VE 3.4 boot problem after disk replace

Seppo

New Member
May 23, 2017
5
0
1
58
Hi All,

First time poster.

I've been running a 3.4 install for several years now(24/7) - without any problems. It's a small NAS box running 4x2TB 3.5 Hard Drives in a Raid10 configuration(single zpool). I recently decided to upgrade drives 3 & 4 to 6tb drives. I had previously successfully upgraded both these drives from 1TB->2TB without problems.

After 16 hours of re-silvering drive 4(3.5TB of data) and with 43 minutes to go, my NAS just rebooted(?!)

A little worrying, but I thought no problem. If drive 4 is an issue I can simply delete the partition and try again.

My NAS will no longer boot in any configuration. I've tried it with all 4 drives(new 4), without drive 4 and with the old drive 4 (which is still as it was) - no luck.

I keep getting a "alloc magic is broken at xxxxxx" error.

I did not think this was possible. Raid 10 should run with 1 corrupt drive from each pair. It's only missing 1 non-root/non-grub drive in bay 4 and grub should still be intact.

Any ideas on 1)fixing this and also 2)how can this happen?

Thanks

Steve
 
Anybody?

How about I reduce it to question 2)

Why is this Raid10 system so fragile? Can anyone explain what happened? How does replacing one disk trash my entire system?

Steve
 
My 2 cents ....

I am not keen on ZFS, it has given me grief enough with a few tests on proxmox, that I simply do my own thing for unsupported Linux SW raid and it is 'cleaner, simpler, just works' and less drama. (plus bcache is easy and awesome, yay). (or deploy on hardware raid, for extremely low-drama config). (For me, life is too short for filesystem induced instability.)

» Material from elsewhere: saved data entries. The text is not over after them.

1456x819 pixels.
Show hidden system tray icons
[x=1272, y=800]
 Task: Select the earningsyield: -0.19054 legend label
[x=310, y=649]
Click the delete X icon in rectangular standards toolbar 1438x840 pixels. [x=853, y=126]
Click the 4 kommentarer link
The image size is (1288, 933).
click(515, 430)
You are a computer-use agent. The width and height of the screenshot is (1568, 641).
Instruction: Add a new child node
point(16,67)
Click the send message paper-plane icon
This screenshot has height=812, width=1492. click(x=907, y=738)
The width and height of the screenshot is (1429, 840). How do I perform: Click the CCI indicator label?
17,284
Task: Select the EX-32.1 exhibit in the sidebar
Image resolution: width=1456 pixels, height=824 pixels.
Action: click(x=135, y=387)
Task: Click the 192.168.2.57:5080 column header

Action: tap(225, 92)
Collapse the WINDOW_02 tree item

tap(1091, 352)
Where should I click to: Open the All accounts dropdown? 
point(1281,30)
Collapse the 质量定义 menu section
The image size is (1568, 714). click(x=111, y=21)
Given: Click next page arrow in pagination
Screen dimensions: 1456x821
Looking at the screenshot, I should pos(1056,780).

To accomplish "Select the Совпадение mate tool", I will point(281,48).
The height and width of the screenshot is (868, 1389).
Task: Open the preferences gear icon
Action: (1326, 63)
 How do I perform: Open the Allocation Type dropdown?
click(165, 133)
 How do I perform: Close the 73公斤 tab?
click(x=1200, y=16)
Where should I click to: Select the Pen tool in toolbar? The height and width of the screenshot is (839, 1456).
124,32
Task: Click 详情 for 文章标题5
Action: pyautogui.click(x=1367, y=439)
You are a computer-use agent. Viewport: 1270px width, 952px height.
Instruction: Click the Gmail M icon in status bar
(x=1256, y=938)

Are you able to boot with a recovery CD, something that has ability to let you do basic ZFS admin tasks, such as examine attached ZFS storage/pools/etc. and try to gain insight into what is up?

is it possible that you didn't actually have all the pieces intact after a prior upgrade, and you had (for example) non-mirrored boot volume, and then your single copy boot slice is gone, and now you have a non-bootable setup? (I've seen people do a 'failed disk remove replace' where they forgot to fix up the boot config on the new disk, and are left with a system that is still bootable, but is no longer fully redundant in case the 'wrong' disk fails next time).

Worst case scenario? Can you access the data on the underlying ZFS storage / when booted from a live CD, and rescue your VM images? Then you can at least get VMs to other storage; clobber / clean install your Proxmox host (hey, good time to upgrade to latest! :) - and then copy your VM disk files back in / etc - manual migrate the VMs into the proxmox new install ?

not an easy solution, in terms of time; but fairly straightforward and you get your VMs back at the end of it. (?)

Tim
 
Hi Tim,

Thanks for the response.

"unsupported Linux SW raid" - yeah, I used software raid1 when I had just 2 disks, but when I moved to 4 - I went over to ZFS because I was led to believe it was fairly bullet-proof.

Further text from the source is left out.